Of mice and men

Now, wh0 said you have to be lonely in New York?

I have a new roommate. He is very small, grey, and has a little tail, and he comes out of the wall in the kitchen to keep me company. Alas, the little bugger doesn’t share the rent.

Last night I went to sleep and turned the lights off. I was very tired and was sure I’ll be asleep in no time. Then, I started hearing strange noises that came from the direction of  the kitchen counter. It seemed that the thing making the sound was the foil that covered the sliced white bread I bought in the morning. My first thought was that I didn’t close the bread properly and that the foil had somehow started unwrapping all by itself.

But the more I listened the more it seemed that something was physically TOUCHING the foil. So my second, obvious thought was: cockroaches.

But what kind of cockroach makes a noise like that? It seemed to be a much heavier creature than an insect.

So I turned on the lights, and then I saw it. A grey flash that shot behind the microwave and disappeared. I cringed in disgust. I saw something but I wasn’t sure what. Only thing I knew was that I’m not alone. There’s a live animal in the apartment with me, and it’s not a pet.

At first, I thought it was a rat. I saw them outside at night, running in the park. I checked behind the counter and saw that there was probably no way that a rat could pass through what looked like a narrow margin between the counter and the wall.

So the only logical conclusion that was left was: It was a mouse.

I was sure the little critter came out because it was dark and because he noticed the bread. So I kept the light in the kitchen on (after putting all the food inside the fridge and taking the garbage out) and went back to sleep, but I was very jittery. I’m not used to living with rodents in the same apartment. (Now, as a side note, one must understand that apparently, mice are a pretty common occurence here in NY. It doesn’t necessarily have something to do with the cleanliness of your apartment. They just live in the walls of the old buildings). So I tossed and turned and kept imagining hordes of mice climbing on the bed while I’m sleeping, and chewing my legs.

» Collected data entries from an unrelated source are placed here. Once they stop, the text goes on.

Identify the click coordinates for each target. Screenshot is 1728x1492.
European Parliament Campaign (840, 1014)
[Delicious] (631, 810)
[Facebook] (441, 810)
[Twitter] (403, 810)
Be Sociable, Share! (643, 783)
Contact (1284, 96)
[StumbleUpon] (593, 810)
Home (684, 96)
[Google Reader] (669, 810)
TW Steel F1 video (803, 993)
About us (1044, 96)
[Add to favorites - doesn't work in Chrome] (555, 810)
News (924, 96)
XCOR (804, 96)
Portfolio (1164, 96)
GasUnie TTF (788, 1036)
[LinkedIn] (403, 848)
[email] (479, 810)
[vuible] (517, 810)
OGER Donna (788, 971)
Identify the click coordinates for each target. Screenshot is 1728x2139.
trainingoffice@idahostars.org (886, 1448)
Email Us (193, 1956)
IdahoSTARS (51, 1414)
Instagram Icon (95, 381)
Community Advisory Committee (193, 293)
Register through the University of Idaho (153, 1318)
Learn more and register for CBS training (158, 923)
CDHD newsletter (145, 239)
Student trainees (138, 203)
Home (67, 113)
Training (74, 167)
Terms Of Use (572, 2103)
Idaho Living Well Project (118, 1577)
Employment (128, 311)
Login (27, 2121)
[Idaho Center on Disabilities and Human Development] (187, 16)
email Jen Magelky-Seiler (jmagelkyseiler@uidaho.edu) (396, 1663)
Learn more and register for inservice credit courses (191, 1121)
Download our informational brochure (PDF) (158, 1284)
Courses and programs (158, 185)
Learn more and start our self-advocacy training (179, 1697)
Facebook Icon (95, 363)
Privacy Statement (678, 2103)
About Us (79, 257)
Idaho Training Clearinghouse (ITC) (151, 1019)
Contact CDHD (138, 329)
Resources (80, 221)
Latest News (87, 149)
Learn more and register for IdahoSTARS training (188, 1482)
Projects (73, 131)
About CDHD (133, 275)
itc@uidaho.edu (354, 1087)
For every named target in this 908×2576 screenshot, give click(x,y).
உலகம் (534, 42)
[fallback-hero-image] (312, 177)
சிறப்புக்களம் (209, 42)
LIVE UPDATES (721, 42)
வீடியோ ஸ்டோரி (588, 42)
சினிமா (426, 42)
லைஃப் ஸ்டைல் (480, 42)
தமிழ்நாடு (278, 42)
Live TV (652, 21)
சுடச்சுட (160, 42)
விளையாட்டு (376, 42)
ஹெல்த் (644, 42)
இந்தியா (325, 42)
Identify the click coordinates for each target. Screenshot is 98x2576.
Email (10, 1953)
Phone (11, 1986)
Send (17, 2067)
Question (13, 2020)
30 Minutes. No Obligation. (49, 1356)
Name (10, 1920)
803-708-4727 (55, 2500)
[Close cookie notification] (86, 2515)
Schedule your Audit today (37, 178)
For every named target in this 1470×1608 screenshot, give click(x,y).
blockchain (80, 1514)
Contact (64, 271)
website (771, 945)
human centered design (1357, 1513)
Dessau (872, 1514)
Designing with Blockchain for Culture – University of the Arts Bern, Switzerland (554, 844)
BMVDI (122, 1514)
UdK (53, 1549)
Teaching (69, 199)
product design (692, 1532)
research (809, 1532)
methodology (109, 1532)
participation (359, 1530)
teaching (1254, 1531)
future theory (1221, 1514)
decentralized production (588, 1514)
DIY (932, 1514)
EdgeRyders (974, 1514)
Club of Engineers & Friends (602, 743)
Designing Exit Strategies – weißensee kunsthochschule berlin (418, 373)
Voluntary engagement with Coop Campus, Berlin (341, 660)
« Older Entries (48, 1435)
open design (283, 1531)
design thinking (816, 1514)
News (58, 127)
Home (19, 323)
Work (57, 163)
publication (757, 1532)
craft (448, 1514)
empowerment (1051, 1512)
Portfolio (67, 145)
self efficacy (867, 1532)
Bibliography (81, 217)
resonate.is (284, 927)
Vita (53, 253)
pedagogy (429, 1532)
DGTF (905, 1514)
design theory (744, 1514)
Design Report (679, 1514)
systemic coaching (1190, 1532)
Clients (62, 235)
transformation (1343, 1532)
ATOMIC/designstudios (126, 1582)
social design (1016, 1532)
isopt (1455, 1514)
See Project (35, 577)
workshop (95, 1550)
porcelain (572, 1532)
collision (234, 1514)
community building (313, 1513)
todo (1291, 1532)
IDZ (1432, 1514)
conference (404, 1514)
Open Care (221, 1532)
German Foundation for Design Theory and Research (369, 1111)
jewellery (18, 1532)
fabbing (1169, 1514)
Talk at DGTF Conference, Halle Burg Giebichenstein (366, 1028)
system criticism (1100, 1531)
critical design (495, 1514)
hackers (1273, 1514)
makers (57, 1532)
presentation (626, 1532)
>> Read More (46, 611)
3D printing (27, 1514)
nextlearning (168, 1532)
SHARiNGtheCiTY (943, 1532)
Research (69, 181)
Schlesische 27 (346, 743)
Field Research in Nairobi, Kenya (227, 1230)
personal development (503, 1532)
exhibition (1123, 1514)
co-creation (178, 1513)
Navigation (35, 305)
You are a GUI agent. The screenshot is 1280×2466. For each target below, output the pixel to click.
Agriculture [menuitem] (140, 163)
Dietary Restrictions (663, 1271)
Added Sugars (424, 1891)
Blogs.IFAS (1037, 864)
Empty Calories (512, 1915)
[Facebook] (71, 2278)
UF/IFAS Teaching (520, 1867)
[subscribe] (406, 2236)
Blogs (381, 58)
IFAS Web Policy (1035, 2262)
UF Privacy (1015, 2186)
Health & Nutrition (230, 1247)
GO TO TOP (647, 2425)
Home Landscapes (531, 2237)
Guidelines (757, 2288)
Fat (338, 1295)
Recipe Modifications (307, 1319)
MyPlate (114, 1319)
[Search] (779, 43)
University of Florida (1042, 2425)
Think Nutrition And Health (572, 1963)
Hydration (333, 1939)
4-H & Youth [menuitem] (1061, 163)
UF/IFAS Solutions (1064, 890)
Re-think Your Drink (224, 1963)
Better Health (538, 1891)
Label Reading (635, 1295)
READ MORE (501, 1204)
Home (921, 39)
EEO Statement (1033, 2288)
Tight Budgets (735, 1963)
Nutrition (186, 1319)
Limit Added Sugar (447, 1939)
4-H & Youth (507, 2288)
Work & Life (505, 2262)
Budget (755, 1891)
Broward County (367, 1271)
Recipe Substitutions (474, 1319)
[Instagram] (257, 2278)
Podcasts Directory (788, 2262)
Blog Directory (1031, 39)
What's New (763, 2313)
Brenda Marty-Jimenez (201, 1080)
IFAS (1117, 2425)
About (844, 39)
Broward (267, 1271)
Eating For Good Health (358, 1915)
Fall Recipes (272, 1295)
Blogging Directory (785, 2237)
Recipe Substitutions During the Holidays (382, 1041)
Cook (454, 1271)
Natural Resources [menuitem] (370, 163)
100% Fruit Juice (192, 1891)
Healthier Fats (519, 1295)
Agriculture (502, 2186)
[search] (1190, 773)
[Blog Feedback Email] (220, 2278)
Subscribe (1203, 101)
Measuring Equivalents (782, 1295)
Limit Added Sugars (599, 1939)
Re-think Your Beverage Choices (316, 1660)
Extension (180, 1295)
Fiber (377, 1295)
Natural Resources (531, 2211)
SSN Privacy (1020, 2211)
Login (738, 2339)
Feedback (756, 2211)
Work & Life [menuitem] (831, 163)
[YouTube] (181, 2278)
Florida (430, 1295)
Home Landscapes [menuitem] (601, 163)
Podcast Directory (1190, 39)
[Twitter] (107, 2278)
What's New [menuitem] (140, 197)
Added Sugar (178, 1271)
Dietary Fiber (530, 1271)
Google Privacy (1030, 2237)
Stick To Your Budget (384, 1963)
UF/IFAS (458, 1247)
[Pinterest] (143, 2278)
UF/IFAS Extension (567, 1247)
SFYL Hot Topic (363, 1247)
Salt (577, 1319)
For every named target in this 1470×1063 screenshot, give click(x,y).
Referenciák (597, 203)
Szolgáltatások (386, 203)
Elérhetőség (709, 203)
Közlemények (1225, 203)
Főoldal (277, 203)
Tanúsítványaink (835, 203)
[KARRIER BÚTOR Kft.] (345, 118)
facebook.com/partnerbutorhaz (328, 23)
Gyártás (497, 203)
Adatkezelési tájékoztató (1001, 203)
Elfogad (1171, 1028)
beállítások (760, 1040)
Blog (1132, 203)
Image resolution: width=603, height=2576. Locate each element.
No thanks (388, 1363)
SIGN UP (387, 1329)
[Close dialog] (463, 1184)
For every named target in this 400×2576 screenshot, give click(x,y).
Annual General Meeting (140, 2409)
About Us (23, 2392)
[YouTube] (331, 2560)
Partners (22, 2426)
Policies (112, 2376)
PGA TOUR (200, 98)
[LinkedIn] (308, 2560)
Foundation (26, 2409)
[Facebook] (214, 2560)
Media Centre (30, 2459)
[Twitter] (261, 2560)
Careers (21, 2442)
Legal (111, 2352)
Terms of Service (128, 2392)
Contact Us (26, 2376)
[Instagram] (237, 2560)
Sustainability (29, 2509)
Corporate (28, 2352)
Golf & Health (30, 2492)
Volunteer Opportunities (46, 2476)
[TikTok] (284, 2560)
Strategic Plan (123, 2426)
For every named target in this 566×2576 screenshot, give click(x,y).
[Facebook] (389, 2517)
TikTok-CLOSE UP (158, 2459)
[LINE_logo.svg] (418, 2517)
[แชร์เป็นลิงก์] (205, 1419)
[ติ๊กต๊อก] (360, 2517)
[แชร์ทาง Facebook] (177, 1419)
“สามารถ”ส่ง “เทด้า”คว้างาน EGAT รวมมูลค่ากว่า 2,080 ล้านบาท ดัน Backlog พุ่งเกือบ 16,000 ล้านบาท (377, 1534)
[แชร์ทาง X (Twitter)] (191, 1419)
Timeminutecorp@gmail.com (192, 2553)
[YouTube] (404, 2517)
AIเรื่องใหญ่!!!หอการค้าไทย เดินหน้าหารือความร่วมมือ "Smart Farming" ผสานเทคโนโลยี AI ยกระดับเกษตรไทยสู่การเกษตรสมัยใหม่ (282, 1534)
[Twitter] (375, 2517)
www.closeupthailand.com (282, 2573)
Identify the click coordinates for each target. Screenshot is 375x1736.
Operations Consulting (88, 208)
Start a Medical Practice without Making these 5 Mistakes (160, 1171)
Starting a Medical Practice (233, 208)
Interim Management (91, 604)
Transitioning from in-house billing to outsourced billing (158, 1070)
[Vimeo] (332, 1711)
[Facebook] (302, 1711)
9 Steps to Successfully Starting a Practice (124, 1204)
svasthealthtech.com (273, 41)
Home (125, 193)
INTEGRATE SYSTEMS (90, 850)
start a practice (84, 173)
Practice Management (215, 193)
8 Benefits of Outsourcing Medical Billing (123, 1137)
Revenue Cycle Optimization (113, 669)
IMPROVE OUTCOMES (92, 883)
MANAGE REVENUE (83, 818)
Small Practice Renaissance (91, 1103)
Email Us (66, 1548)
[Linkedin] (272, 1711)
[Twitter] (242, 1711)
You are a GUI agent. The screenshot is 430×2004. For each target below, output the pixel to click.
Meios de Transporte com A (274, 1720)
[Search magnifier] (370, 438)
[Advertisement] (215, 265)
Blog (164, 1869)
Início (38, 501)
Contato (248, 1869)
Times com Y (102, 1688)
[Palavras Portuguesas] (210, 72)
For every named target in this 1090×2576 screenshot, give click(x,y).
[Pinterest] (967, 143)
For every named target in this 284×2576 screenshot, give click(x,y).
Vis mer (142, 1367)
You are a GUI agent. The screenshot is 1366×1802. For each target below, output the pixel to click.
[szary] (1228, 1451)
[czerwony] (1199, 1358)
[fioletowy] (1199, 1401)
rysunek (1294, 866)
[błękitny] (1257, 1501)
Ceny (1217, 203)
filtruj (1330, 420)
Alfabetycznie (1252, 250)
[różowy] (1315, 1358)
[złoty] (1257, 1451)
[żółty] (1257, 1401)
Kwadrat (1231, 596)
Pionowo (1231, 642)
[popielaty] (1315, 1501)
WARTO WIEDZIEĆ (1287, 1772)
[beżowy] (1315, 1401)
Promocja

Finally, when there was no sign of the pest, I turned off the lights and tried to sleep again. It was four in the morning. I hated the bastard. Hated it. The most unsettling thing was that I had no idea what it looked like, only that it was grey.

Flash forward to the next day. It was evening. I sat at my computer. Suddenly, I heard a noise from the corner of the room.

Now, mind you, the lights were on, I was up and awake. By all conceivable logic, I should’ve stayed master of my own dwelling.

But then I saw him. He was playing with a piece of chocolate candy I brought with me from Israel. It probably fell from the bag at some point and got stuck in some corner. Well, the little bugger found it. The candy was ball shaped and the mouse was hammering it from side to side as if trying to score a goal. I got up from the chair. It noticed me and bolted to its secret hideout behind the counter. This time I got a much better look at it, albeit just for two seconds. I couldn’t believe it. A little mouse. In the middle of the apartment. Snickering at me and brandishing its tail.

No wonder so many people here have cats. I couldn’t believe it. The fucker got out in BROAD LAMP LIGHT to score himself a chocolate ball. A conniving, mischevious and fearless little bastard. Who knows when he’ll decide to pop out again.

There are some mouse traps in the drugstore down the street, but I don’t think I’ll buy them. I’m leaving the apartment soon anyway, and besides, I don’t really feel like killing him.

After all, he’s company, and beggers can’t be choosers, can they?

I just hope it won’t bring any of its friends. 



1 comment so far

  1. shel berman on

    Now you will value the presence of cats.
    (I just imagine waht a party that creature could have been to our two felines…hours of fun)

    Lior to shel berman: I have always valued the presence of cats!